It is refreshing to hear an album so committed to presenting fully rounded material. Kathy Muir’s third album Second Life doesn’t just succeed on a musical level, but it scores big on a lyrical level as well. Muir’s lyrics are full of plain-spoken poetry and exquisite imagery in equal measure and never aspire to any sort of pseudo-poetic incomprehensibility. The musical qualities are abundant. Melodies abound and the instrumentation is beautifully tasteful without ever missing opportunities. The production gives the music a great sonic forum to reach the listener and the urgency of its sound keeps the songwriting sounding intimate from first song to the final track. This is an improvement over her two preceding albums, but the observation is no slight on those earlier efforts. Second Life is just that damn good.
“Lucky One” has equal amounts of sarcasm and tenderness that Muir’s vocal communicates with a same balance of emotion. Her phrasing is perfect for the song while never overplaying its emotions. The arrangement is here to work in sympathy with the lyrics and singing performance. “Better Man” is the album’s first true high water mark. There’s something witheringly precise about Muir’s lyrical observations and she never flinches from the bitter realities of the situation. It is communicated with an utter lack of sentimentality. The rugged, high-stepping energy of “Stop Messin’ Me Around” cuts loose from the beginning and bristles with powerful velocity born from its live recording. Hearing Muir talk before the first notes begin is essential to the listening experience.

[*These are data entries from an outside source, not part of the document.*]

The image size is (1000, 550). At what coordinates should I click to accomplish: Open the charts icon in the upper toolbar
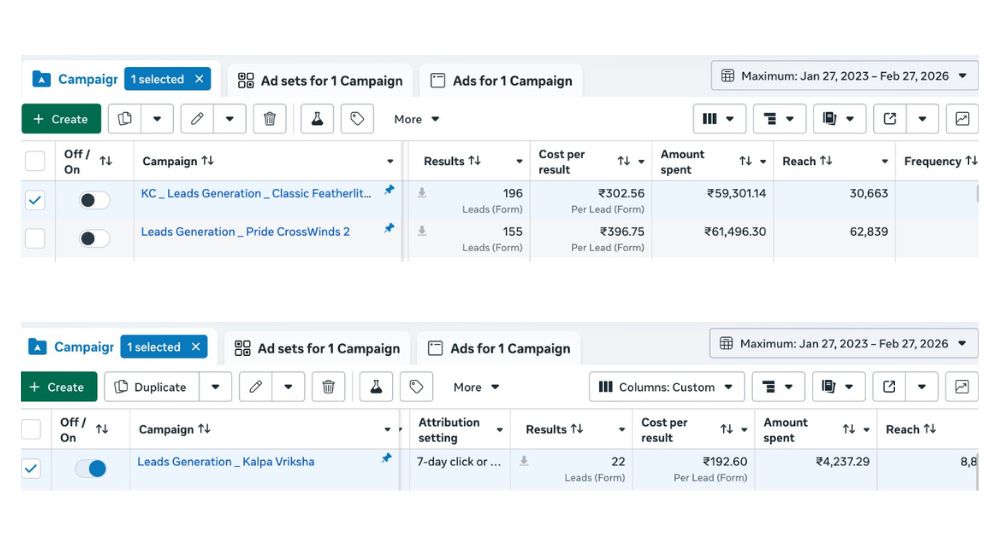pos(962,119)
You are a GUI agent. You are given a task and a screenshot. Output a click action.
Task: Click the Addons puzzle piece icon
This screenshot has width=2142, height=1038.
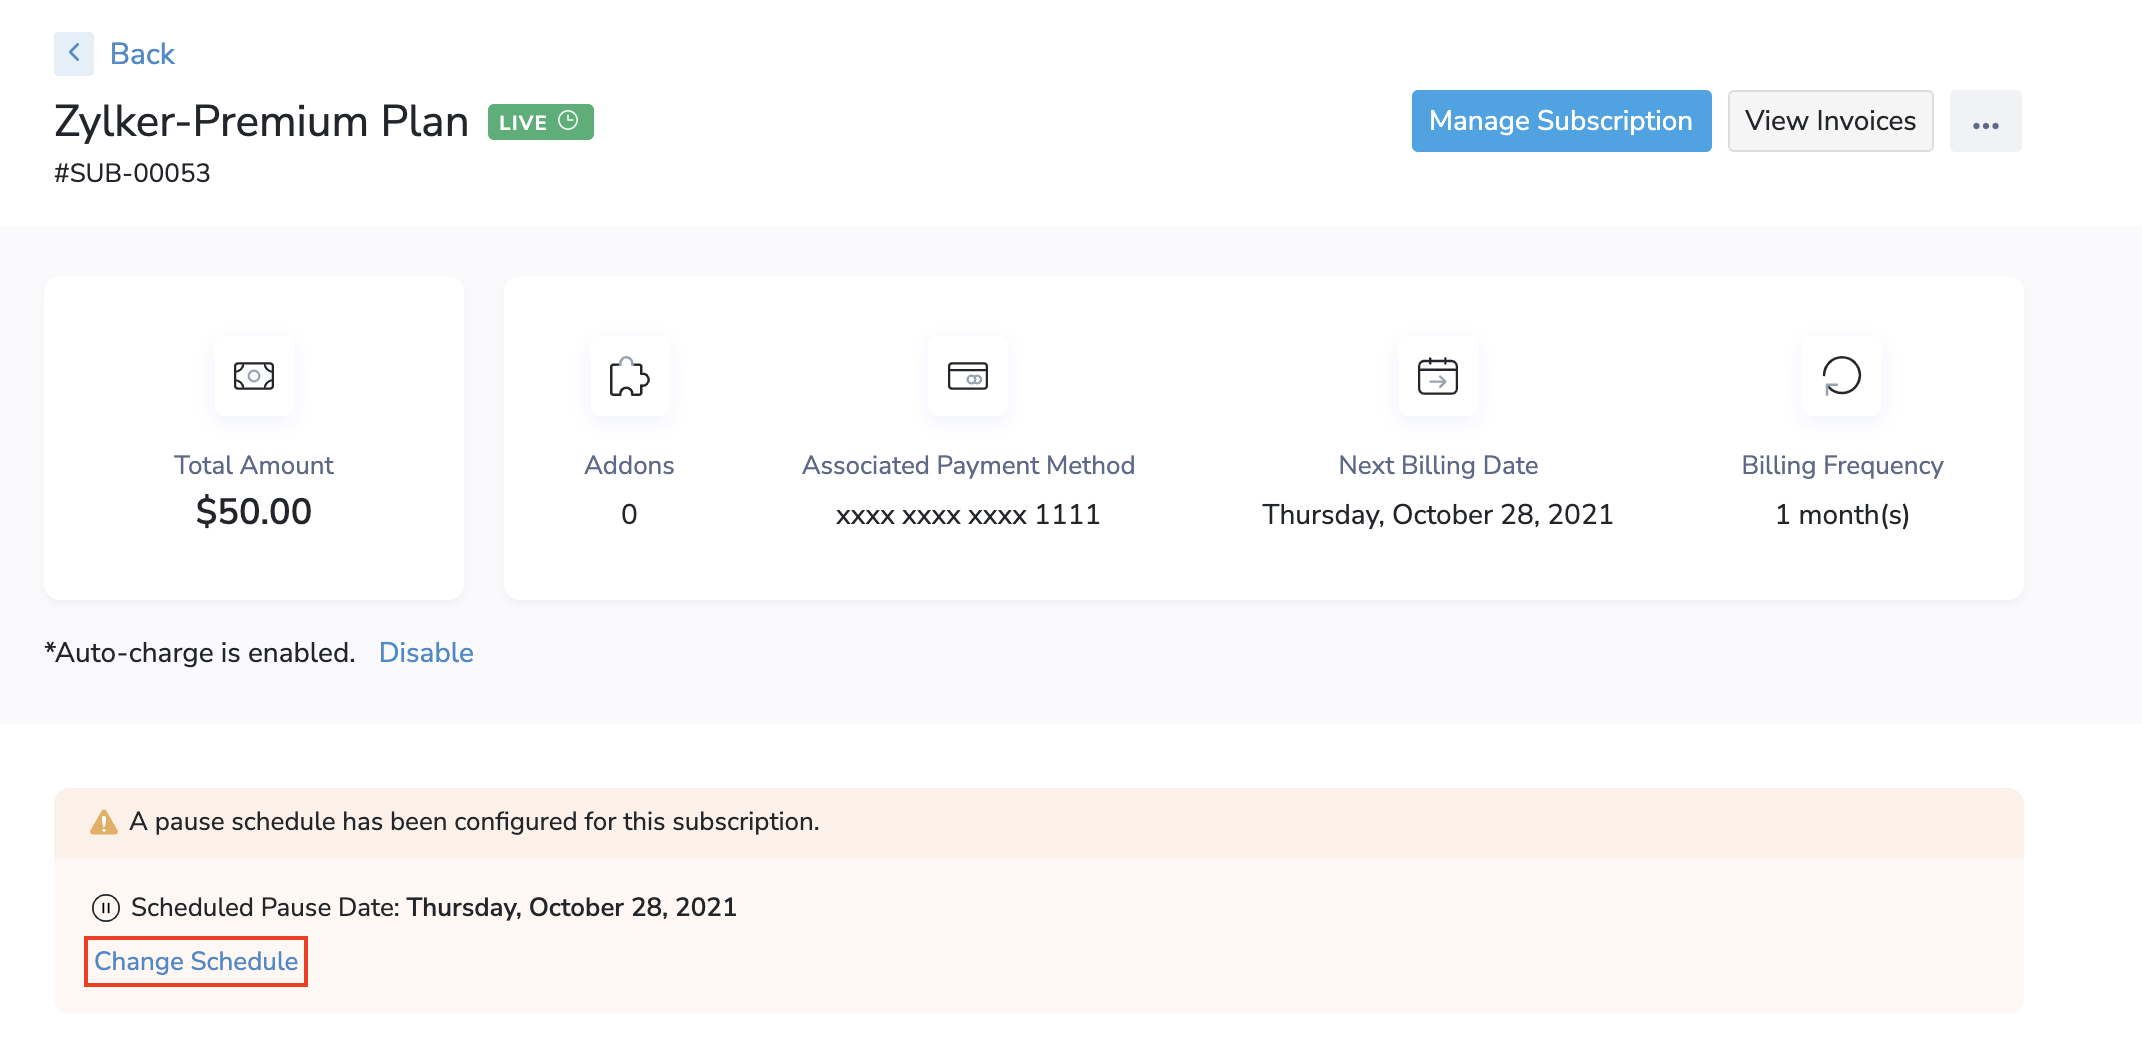coord(629,376)
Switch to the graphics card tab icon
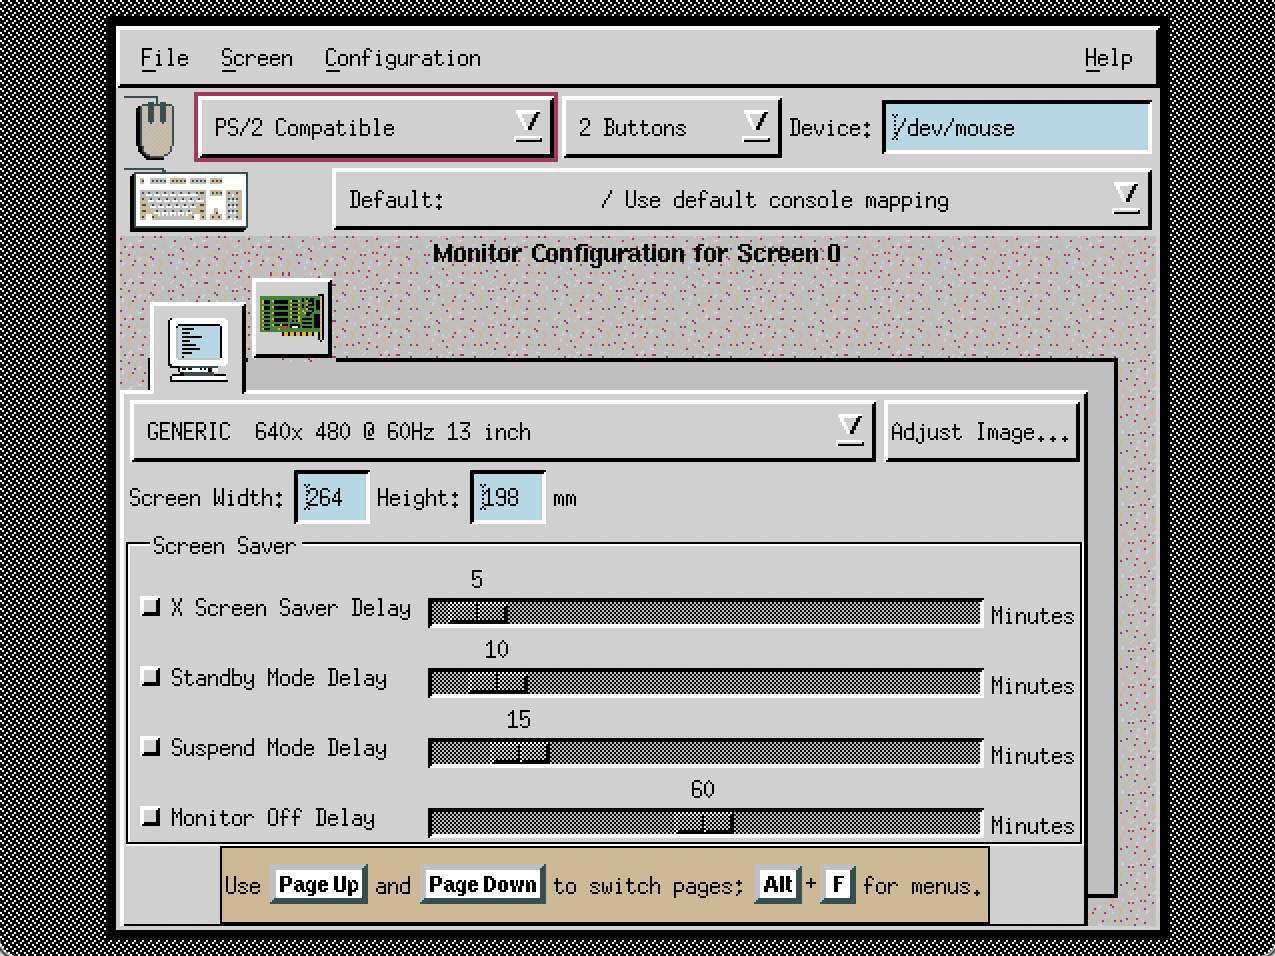The image size is (1275, 956). (x=292, y=317)
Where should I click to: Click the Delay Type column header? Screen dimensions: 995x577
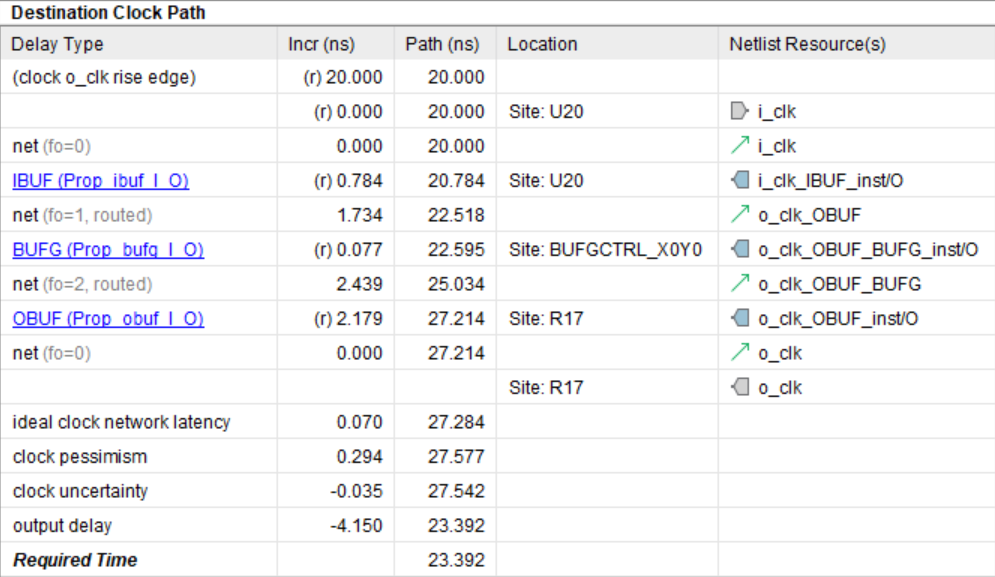coord(57,45)
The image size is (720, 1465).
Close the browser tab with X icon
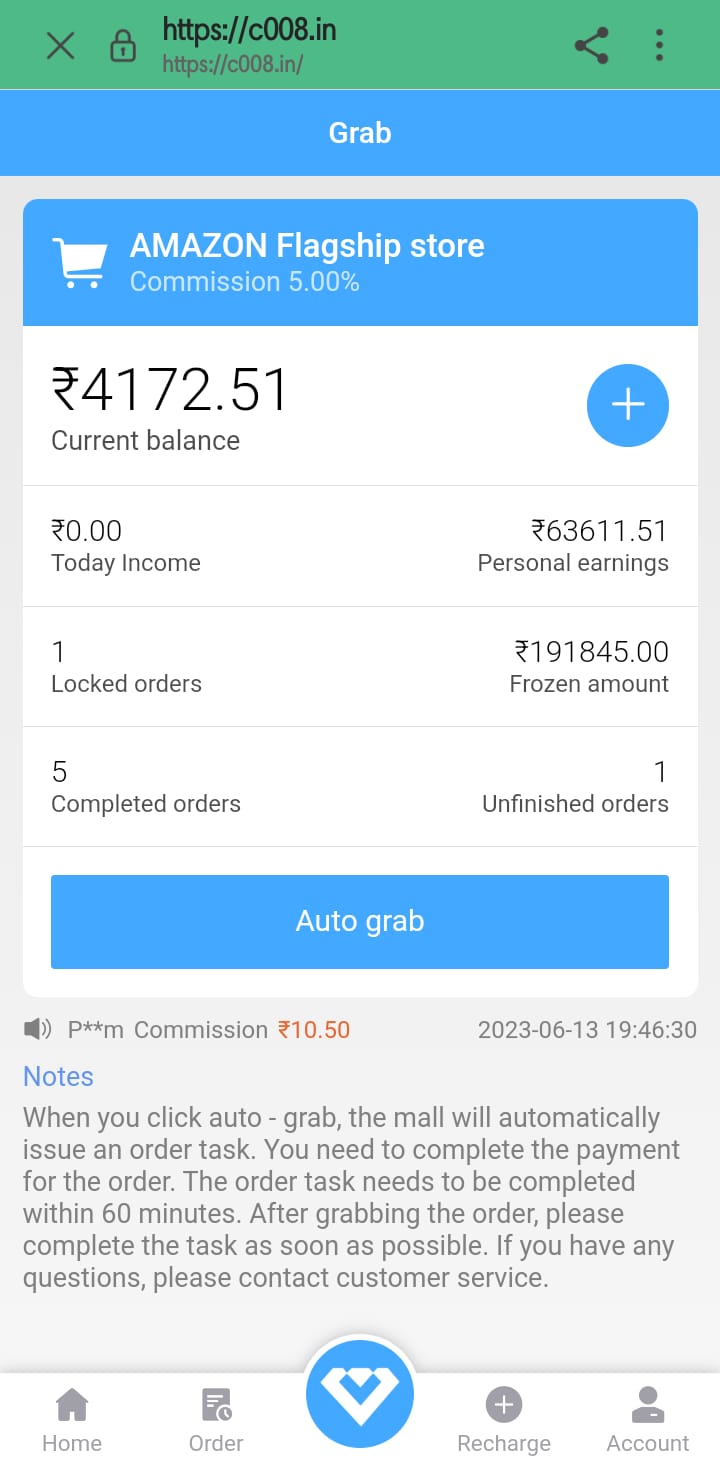pyautogui.click(x=61, y=46)
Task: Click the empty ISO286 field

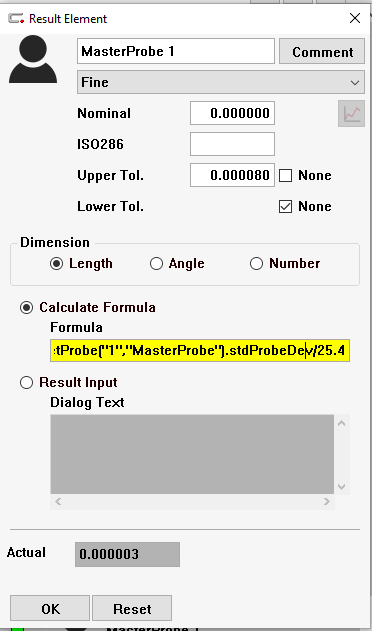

“I Want To Lay Down” is one of the most tender moments on Second Life and delivered without a hint of spoof or irony. Instead, Muir gives herself over entirely to the lyric and seems to be trying to capture a perfect, crystalline moment in song. She is successful. The unwavering march of “Born by the Water” has a lightly spiritual, meditative quality in its lyric and some compelling imagery to drive its points home. Muir gives the right amount of force to her vocal without ever allowing her personality to take over the performance. Another shade of that aforementioned meditative quality returns in the folk song “Like Warriors” and the lyric sparkles with enough fluency that many will likely remember it as among the album’s best. “Troubled Town” does a good job of mixing the personal with character study in a very spare track carried forward by nothing else except Muir’s voice and moody, but often very beautiful piano playing. The album’s last song is the title track and Muir makes another notable stylistic turn here. The song is relatively unadorned and, instead, relies on bringing a classical backing together with the bracing emotive qualities of her voice. The mix works extraordinarily well.
Muir shows real instincts as a storyteller ending the album on such a note. Second Life takes a spin through a variety of moods, but the track listing gives listeners a clear, if not entirely obvious, progression from the first song through the finish. This sort of unity is seldom heard in popular music these days, regardless of genre. Kathy Muir’s talent continues its blooming and burns brighter than ever here.